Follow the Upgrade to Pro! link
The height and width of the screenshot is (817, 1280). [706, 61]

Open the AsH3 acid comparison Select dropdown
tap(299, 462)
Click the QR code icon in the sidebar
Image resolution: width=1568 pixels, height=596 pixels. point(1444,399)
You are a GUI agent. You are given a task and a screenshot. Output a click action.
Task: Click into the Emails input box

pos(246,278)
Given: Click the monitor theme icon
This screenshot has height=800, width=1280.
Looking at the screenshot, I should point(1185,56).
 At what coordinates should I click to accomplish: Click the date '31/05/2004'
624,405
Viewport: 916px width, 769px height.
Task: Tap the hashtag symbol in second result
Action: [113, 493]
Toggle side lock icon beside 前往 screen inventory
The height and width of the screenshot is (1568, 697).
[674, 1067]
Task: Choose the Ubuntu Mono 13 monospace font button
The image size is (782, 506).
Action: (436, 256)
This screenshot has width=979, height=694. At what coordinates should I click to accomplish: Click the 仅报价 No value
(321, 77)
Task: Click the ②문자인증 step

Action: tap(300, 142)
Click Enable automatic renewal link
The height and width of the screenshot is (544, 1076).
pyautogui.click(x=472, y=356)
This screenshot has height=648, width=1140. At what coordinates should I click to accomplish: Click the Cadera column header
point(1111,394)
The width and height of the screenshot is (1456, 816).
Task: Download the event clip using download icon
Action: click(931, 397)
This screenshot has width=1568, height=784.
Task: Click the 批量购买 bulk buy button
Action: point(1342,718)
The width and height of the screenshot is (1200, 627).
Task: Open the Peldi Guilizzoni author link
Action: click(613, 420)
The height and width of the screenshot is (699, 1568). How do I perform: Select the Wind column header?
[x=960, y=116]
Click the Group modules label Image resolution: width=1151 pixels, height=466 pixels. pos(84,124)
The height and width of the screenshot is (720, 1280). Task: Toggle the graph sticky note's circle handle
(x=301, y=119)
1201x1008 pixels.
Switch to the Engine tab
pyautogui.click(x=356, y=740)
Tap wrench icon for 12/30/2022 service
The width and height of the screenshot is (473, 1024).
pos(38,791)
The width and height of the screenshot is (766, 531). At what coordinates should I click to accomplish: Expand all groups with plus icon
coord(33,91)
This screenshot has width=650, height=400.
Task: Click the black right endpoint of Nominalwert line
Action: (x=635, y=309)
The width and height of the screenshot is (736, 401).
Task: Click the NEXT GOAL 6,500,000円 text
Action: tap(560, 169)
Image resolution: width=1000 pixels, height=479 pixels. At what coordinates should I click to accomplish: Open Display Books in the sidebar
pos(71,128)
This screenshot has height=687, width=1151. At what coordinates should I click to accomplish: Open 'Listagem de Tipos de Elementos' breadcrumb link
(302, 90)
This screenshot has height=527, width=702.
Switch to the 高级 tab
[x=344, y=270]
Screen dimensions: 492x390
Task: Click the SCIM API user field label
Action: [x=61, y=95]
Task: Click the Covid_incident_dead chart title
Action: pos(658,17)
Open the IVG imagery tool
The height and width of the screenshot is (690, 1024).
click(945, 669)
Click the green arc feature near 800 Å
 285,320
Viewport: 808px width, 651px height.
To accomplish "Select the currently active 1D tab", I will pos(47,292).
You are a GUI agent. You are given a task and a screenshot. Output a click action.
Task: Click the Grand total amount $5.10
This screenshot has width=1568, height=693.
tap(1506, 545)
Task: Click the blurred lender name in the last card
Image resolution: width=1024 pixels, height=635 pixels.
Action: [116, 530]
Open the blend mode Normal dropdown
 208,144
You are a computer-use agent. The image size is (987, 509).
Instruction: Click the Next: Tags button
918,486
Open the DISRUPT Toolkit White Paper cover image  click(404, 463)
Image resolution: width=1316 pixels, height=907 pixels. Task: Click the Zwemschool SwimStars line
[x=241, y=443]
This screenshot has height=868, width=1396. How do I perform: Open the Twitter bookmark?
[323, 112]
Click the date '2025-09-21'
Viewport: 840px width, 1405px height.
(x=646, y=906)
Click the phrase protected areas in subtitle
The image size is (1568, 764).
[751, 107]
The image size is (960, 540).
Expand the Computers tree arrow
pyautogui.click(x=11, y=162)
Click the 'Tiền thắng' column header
· · ·
◆ How to complete this task
Among the entries above, find the line with "Task: Click the ②문자인증 step" and the line with "Click the Group"; give again exactly these two lines and all lines between them.

◆ Problem solution
Task: Click the ②문자인증 step

Action: tap(300, 142)
Click Enable automatic renewal link
The height and width of the screenshot is (544, 1076).
pyautogui.click(x=472, y=356)
This screenshot has height=648, width=1140. At what coordinates should I click to accomplish: Click the Cadera column header
point(1111,394)
The width and height of the screenshot is (1456, 816).
Task: Download the event clip using download icon
Action: click(931, 397)
This screenshot has width=1568, height=784.
Task: Click the 批量购买 bulk buy button
Action: point(1342,718)
The width and height of the screenshot is (1200, 627).
Task: Open the Peldi Guilizzoni author link
Action: click(613, 420)
The height and width of the screenshot is (699, 1568). How do I perform: Select the Wind column header?
[x=960, y=116]
Click the Group modules label Image resolution: width=1151 pixels, height=466 pixels. pos(84,124)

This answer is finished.